CBoys TV is an American motorsports and comedy YouTube group headquartered on Cormorant Lake (Minnesota) United States. The "C" in CBoys stands for "Cormorant" and the groups motto is "Life Wide Open" In 2021 the Group passed 1 million subscribers on YouTube. The group consists of CJ Lotzer, Ryan Iwerks, Grant (Ken) Matthees, Ben Roth, Micah Sandman, and  Evan Sheff . The CBoys ran into legal trouble in 2019 when they jumped a jetski]] from one body of water to another, and again when they were drifting and racing on a lake near cormorant. The lake incident resulted from a DNR officer seeing a post on the CBoys Instagram account showing the activity.
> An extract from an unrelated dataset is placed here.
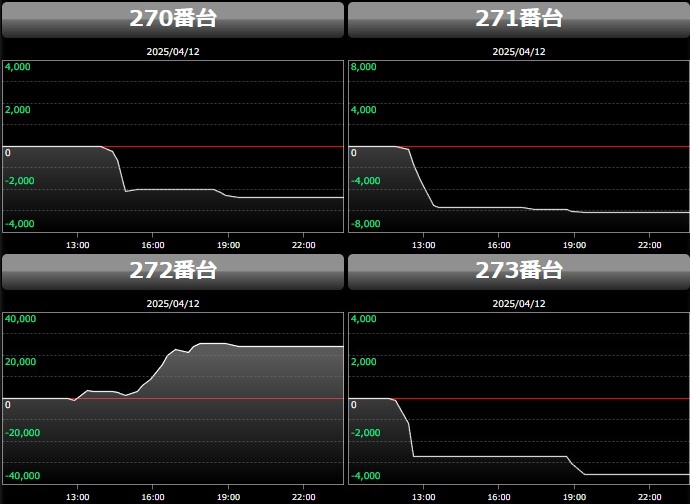Click the 272番台 title bar
690x504 pixels.
(172, 271)
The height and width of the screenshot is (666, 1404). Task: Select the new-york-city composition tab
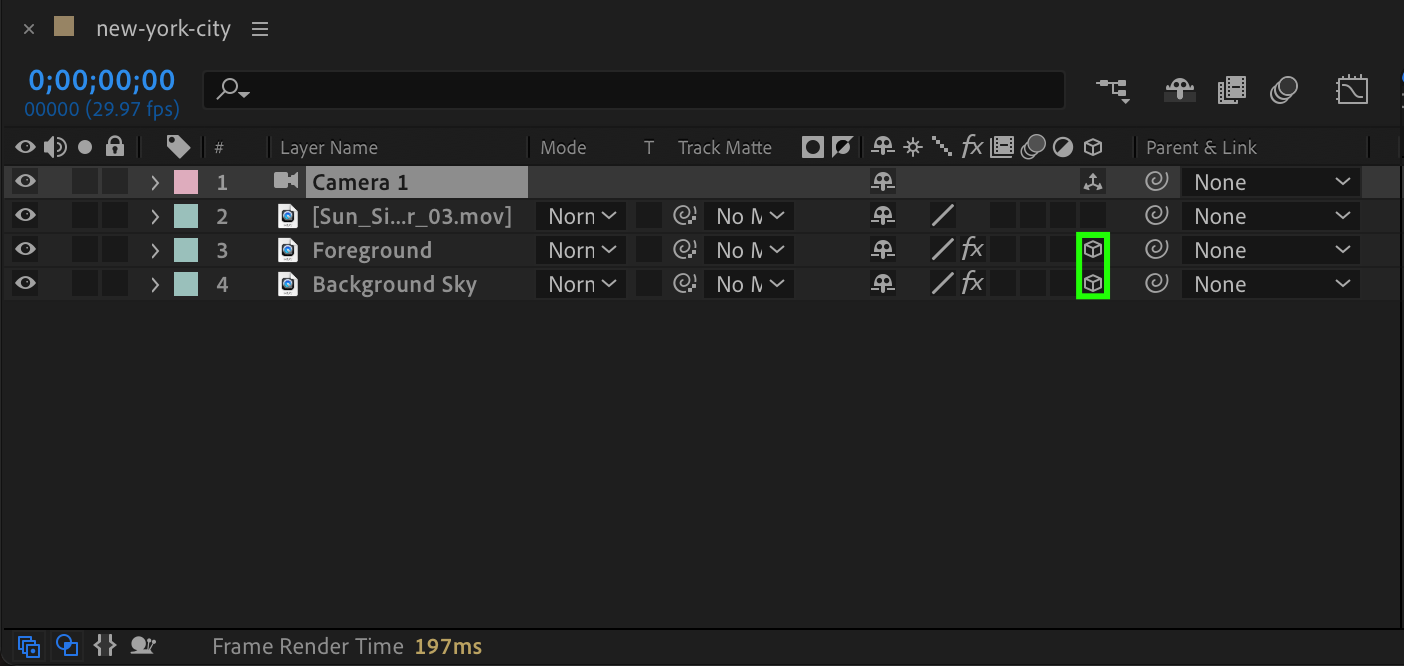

The officer issued a reckless driving ticket.  The Minnesota DNR issued two citations, the equivalent of traffic tickets, to Jake Sherbrooke.

Members
In 2020 it was announced that Jake Sherbrooke had left the CBoysTV group to start his own channel. In a video explaining the decision Sherbrooke said that he had left because he felt like he did not have a purpose in the group other than doing dangerous stunts. Sherbrooke wished the group the best and said he was happy for their success. Sherbrooke has gone on to create his own channel amassing 236,000 subscribers. The channel is called "Jake Sherbrooke". As of 2022 there have been crossover videos with Sherbrooke and the CBoysTV.

Current
 CJ Lotzer – (2016–Present)
 Ryan Iwerks – (2016–Present)
 Ken Matthees – (2016–Present)
 Ben Roth – (2016–Present)
 Micah Sandman – (2016–Present)
 Evan Sheff - (2022-present)

Former
 Jake Sherbrooke – (2016–2020)
 Justin Hanson - (2016-2018)

Fleet of motor vehicles

Current

 Tri Zinger [with tracks]
 Golf Cart
 Polaris RZR
 Volkswagen Golf Cabriolet
 Skid Loader
 BMW 6 Series Convertible
 Honda CRF 450 trike
 Mitsubishi Evo X
 YFZ 450
 KTM 450 Snow Bike
 CRF 250r
 KTM 300 sx
 (2) YZ 250f
 (2) FORD RAPTORS
 V8 Hummer
 (2) Sea Doo Spark Trixx

Former

 Modified Chevrolet Aveo converted to be a V8 Monster Truck
Jeep Grand Cherokee SRT
 Snowmobile Fourwheeler
 Jet Ski
Polaris RS1
3 Ford Rangers
 Dodge Dakota
3 Smart Cars

Future
Tesla Cybertruck

Associated channels
CboysTV Clips
Erased Products
life wide open with Cboystv (podcast)
Life wide open with Cboystv podcast clips.

Clothing and apparel
CBoys TV produces clothing in apparel sold on their website and app. The group also sells motorsports parts on their site Wide Open Parts.